Differentiate between free and forced vibrations.

Answer 1

Hint: We can oscillate a body in two ways, by providing an initial displacement and leaving it to oscillate by itself. Another way is to constantly apply an external force to maintain the oscillations.

Complete step by step answer:
We know that vibration occurs when an external force or displacement is applied on a body. After the application of force or displacement, if the body is set to vibrate freely with its frequency obtained from the initial displacement called the natural frequency, then the vibrations executed are known as the free vibrations. For example, consider a spring of spring constant k, which is displaced along the x-axis by a quantity x and is allowed to vibrate freely. The equation of motion of this vibration can be written as,

$F=-kx$

The minus sign indicates that the force is acting opposite to the direction of displacement.

So, when a time-varying external force is acting on a body, suppose a spring of spring constant k, having a resistance ‘r’ which is executing vibrations, then the body is said to be executing forced vibrations. The disturbance can be a periodic and steady-state input, a transient input, or a random input. The periodic input can be a harmonic or a non-harmonic disturbance. When the external force frequency is equal to the natural frequency of vibrations, resonance occurs, and the amplitude of vibrations will be high.

The equation of a periodic external force acting on a body of stiffness k and having a resistance ‘r’ executing forced vibrations along the x-axis is given by,

$m\left( \dfrac{{{d}^{2}}x}{d{{t}^{2}}} \right)+r\left( \dfrac{dx}{dt} \right)+kx={{F}_{0}}\sin \left( \omega t \right)$

Where

${{F}_{0}}$ is the amplitude of the external periodic force.
$\omega $ is the angular frequency of the external periodic force.
$x$ is the displacement of the body from its mean position.
$\dfrac{dx}{dt}$ is the velocity of the body.
$\dfrac{{{d}^{2}}x}{d{{t}^{2}}}$ is the acceleration of the body.

Also, note that the resistance in regular oscillatory motion and forced oscillatory motion is proportional to the velocity of the body.

The main difference between the free and forced vibrations is that in the case of free oscillation there is no external force acting on the body executing harmonic motion, while in the case of forced harmonic motion there is an external force acting on the body.

Another difference is that the body when executing a free oscillation oscillate with its own natural oscillation. For a body executing forced vibrations, the frequency of the oscillation is the frequency of the external force acting on the body.
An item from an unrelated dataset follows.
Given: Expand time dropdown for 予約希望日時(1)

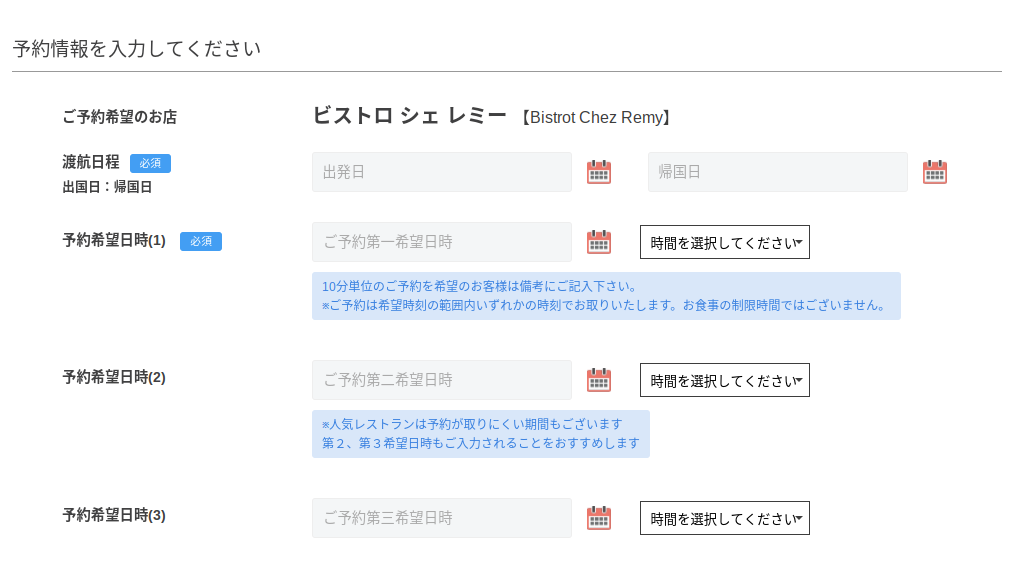Looking at the screenshot, I should pos(725,242).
The amplitude of a body executing free oscillation reduces due to damping, while the amplitude of a forced oscillation does not reduce with time.

Note: When the energy of a vibrating system is gradually dissipated by friction and other resistances, the vibrations are said to be damped. The vibrations gradually reduce or change in frequency or intensity or cease, and the system rests in its equilibrium position.
Types of damped oscillations are underdamped, critically damped and overdamped vibrations.